* _TASK STATEMENT_: Whatever the records below say, write them all out exactly.

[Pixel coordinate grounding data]

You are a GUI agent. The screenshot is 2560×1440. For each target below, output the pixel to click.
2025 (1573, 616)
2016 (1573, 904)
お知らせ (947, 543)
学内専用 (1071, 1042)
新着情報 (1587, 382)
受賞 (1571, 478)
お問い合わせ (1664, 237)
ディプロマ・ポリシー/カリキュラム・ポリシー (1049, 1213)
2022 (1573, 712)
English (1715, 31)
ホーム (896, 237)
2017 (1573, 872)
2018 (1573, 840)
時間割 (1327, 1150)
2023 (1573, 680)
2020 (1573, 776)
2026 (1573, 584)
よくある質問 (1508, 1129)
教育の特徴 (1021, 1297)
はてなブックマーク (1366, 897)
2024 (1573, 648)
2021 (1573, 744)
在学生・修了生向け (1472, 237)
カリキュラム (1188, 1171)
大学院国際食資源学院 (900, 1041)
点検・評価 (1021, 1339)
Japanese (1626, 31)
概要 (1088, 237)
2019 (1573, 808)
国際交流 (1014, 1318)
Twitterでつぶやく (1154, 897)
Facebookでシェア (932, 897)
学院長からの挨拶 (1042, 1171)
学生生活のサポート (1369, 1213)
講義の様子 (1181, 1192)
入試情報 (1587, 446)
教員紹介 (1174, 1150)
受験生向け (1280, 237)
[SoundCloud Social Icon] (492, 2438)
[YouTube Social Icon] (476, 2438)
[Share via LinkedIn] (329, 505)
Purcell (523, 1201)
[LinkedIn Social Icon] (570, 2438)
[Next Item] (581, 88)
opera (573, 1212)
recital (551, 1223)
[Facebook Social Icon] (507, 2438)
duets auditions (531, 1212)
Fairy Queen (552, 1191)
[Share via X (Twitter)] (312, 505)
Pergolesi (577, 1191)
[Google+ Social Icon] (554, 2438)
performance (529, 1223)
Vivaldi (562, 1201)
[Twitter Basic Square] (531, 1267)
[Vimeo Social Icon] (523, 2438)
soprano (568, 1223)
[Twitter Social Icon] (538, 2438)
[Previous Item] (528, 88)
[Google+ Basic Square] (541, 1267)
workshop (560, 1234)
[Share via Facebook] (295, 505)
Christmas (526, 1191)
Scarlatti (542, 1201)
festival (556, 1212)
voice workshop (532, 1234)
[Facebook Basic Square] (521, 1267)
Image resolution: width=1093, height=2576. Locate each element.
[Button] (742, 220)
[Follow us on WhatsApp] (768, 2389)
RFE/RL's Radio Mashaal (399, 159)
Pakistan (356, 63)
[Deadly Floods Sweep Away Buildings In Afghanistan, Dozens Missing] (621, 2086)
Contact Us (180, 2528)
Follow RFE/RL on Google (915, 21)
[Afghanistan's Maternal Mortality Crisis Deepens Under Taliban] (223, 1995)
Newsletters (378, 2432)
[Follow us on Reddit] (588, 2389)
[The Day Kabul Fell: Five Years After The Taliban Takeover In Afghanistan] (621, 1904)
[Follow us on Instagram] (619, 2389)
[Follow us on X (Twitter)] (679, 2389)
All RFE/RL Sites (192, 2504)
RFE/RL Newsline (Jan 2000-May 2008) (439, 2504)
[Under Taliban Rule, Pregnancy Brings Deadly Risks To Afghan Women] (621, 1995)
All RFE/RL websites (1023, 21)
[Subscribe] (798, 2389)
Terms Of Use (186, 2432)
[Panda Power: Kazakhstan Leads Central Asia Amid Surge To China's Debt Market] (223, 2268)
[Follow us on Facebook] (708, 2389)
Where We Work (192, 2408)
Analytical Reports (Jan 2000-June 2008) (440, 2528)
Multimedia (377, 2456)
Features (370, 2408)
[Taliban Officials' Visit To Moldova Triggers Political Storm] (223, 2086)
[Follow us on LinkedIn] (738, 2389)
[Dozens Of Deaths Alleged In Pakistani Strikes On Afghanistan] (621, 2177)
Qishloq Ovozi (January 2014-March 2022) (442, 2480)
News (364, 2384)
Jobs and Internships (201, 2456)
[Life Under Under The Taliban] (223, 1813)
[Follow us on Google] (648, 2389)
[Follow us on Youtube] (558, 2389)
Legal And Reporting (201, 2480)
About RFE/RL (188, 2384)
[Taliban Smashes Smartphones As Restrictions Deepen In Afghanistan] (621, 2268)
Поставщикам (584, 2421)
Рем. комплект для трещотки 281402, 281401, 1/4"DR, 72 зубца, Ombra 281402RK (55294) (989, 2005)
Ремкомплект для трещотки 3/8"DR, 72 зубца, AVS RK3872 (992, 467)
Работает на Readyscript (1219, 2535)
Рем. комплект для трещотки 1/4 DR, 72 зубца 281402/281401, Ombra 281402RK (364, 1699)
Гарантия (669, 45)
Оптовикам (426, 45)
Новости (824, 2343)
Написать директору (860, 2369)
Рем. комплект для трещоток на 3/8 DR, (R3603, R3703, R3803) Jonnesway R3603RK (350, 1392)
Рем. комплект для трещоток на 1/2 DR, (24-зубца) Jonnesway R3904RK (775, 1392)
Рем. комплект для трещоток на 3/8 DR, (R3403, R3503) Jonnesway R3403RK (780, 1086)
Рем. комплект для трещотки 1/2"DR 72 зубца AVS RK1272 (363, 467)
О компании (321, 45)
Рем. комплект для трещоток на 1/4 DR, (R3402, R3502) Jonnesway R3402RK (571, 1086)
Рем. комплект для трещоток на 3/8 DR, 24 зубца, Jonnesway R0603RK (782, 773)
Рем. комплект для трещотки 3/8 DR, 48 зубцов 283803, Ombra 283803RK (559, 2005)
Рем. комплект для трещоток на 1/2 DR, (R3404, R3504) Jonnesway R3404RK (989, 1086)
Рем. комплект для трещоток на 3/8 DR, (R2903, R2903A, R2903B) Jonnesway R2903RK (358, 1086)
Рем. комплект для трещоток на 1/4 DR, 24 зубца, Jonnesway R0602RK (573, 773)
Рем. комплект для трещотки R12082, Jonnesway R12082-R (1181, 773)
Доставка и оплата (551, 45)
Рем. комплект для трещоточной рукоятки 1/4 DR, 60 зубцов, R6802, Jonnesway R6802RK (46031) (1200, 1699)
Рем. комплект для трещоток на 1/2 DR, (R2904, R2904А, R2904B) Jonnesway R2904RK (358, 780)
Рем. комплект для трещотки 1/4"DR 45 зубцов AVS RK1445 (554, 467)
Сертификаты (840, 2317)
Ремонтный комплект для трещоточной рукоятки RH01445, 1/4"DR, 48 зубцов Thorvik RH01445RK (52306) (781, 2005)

* _SOLUTION_:
You are a GUI agent. The screenshot is 2560×1440. For each target below, output the pixel to click.
2025 (1573, 616)
2016 (1573, 904)
お知らせ (947, 543)
学内専用 (1071, 1042)
新着情報 (1587, 382)
受賞 (1571, 478)
お問い合わせ (1664, 237)
ディプロマ・ポリシー/カリキュラム・ポリシー (1049, 1213)
2022 (1573, 712)
English (1715, 31)
ホーム (896, 237)
2017 (1573, 872)
2018 (1573, 840)
時間割 (1327, 1150)
2023 (1573, 680)
2020 (1573, 776)
2026 (1573, 584)
よくある質問 (1508, 1129)
教育の特徴 (1021, 1297)
はてなブックマーク (1366, 897)
2024 (1573, 648)
2021 (1573, 744)
在学生・修了生向け (1472, 237)
カリキュラム (1188, 1171)
大学院国際食資源学院 (900, 1041)
点検・評価 (1021, 1339)
Japanese (1626, 31)
概要 (1088, 237)
2019 (1573, 808)
国際交流 (1014, 1318)
Twitterでつぶやく (1154, 897)
Facebookでシェア (932, 897)
学院長からの挨拶 (1042, 1171)
学生生活のサポート (1369, 1213)
講義の様子 (1181, 1192)
入試情報 (1587, 446)
教員紹介 (1174, 1150)
受験生向け (1280, 237)
[SoundCloud Social Icon] (492, 2438)
[YouTube Social Icon] (476, 2438)
[Share via LinkedIn] (329, 505)
Purcell (523, 1201)
[LinkedIn Social Icon] (570, 2438)
[Next Item] (581, 88)
opera (573, 1212)
recital (551, 1223)
[Facebook Social Icon] (507, 2438)
duets auditions (531, 1212)
Fairy Queen (552, 1191)
[Share via X (Twitter)] (312, 505)
Pergolesi (577, 1191)
[Google+ Social Icon] (554, 2438)
performance (529, 1223)
Vivaldi (562, 1201)
[Twitter Basic Square] (531, 1267)
[Vimeo Social Icon] (523, 2438)
soprano (568, 1223)
[Twitter Social Icon] (538, 2438)
[Previous Item] (528, 88)
[Google+ Basic Square] (541, 1267)
workshop (560, 1234)
[Share via Facebook] (295, 505)
Christmas (526, 1191)
Scarlatti (542, 1201)
festival (556, 1212)
voice workshop (532, 1234)
[Facebook Basic Square] (521, 1267)
Image resolution: width=1093, height=2576. Locate each element.
[Button] (742, 220)
[Follow us on WhatsApp] (768, 2389)
RFE/RL's Radio Mashaal (399, 159)
Pakistan (356, 63)
[Deadly Floods Sweep Away Buildings In Afghanistan, Dozens Missing] (621, 2086)
Contact Us (180, 2528)
Follow RFE/RL on Google (915, 21)
[Afghanistan's Maternal Mortality Crisis Deepens Under Taliban] (223, 1995)
Newsletters (378, 2432)
[Follow us on Reddit] (588, 2389)
[The Day Kabul Fell: Five Years After The Taliban Takeover In Afghanistan] (621, 1904)
[Follow us on Instagram] (619, 2389)
[Follow us on X (Twitter)] (679, 2389)
All RFE/RL Sites (192, 2504)
RFE/RL Newsline (Jan 2000-May 2008) (439, 2504)
[Under Taliban Rule, Pregnancy Brings Deadly Risks To Afghan Women] (621, 1995)
All RFE/RL websites (1023, 21)
[Subscribe] (798, 2389)
Terms Of Use (186, 2432)
[Panda Power: Kazakhstan Leads Central Asia Amid Surge To China's Debt Market] (223, 2268)
[Follow us on Facebook] (708, 2389)
Where We Work (192, 2408)
Analytical Reports (Jan 2000-June 2008) (440, 2528)
Multimedia (377, 2456)
Features (370, 2408)
[Taliban Officials' Visit To Moldova Triggers Political Storm] (223, 2086)
[Follow us on LinkedIn] (738, 2389)
[Dozens Of Deaths Alleged In Pakistani Strikes On Afghanistan] (621, 2177)
Qishloq Ovozi (January 2014-March 2022) (442, 2480)
News (364, 2384)
Jobs and Internships (201, 2456)
[Life Under Under The Taliban] (223, 1813)
[Follow us on Google] (648, 2389)
[Follow us on Youtube] (558, 2389)
Legal And Reporting (201, 2480)
About RFE/RL (188, 2384)
[Taliban Smashes Smartphones As Restrictions Deepen In Afghanistan] (621, 2268)
Поставщикам (584, 2421)
Рем. комплект для трещотки 281402, 281401, 1/4"DR, 72 зубца, Ombra 281402RK (55294) (989, 2005)
Ремкомплект для трещотки 3/8"DR, 72 зубца, AVS RK3872 (992, 467)
Работает на Readyscript (1219, 2535)
Рем. комплект для трещотки 1/4 DR, 72 зубца 281402/281401, Ombra 281402RK (364, 1699)
Гарантия (669, 45)
Оптовикам (426, 45)
Новости (824, 2343)
Написать директору (860, 2369)
Рем. комплект для трещоток на 3/8 DR, (R3603, R3703, R3803) Jonnesway R3603RK (350, 1392)
Рем. комплект для трещоток на 1/2 DR, (24-зубца) Jonnesway R3904RK (775, 1392)
Рем. комплект для трещоток на 3/8 DR, (R3403, R3503) Jonnesway R3403RK (780, 1086)
Рем. комплект для трещотки 1/2"DR 72 зубца AVS RK1272 (363, 467)
О компании (321, 45)
Рем. комплект для трещоток на 1/4 DR, (R3402, R3502) Jonnesway R3402RK (571, 1086)
Рем. комплект для трещоток на 3/8 DR, 24 зубца, Jonnesway R0603RK (782, 773)
Рем. комплект для трещотки 3/8 DR, 48 зубцов 283803, Ombra 283803RK (559, 2005)
Рем. комплект для трещоток на 1/2 DR, (R3404, R3504) Jonnesway R3404RK (989, 1086)
Рем. комплект для трещоток на 3/8 DR, (R2903, R2903A, R2903B) Jonnesway R2903RK (358, 1086)
Рем. комплект для трещоток на 1/4 DR, 24 зубца, Jonnesway R0602RK (573, 773)
Рем. комплект для трещотки R12082, Jonnesway R12082-R (1181, 773)
Доставка и оплата (551, 45)
Рем. комплект для трещоточной рукоятки 1/4 DR, 60 зубцов, R6802, Jonnesway R6802RK (46031) (1200, 1699)
Рем. комплект для трещоток на 1/2 DR, (R2904, R2904А, R2904B) Jonnesway R2904RK (358, 780)
Рем. комплект для трещотки 1/4"DR 45 зубцов AVS RK1445 (554, 467)
Сертификаты (840, 2317)
Ремонтный комплект для трещоточной рукоятки RH01445, 1/4"DR, 48 зубцов Thorvik RH01445RK (52306) (781, 2005)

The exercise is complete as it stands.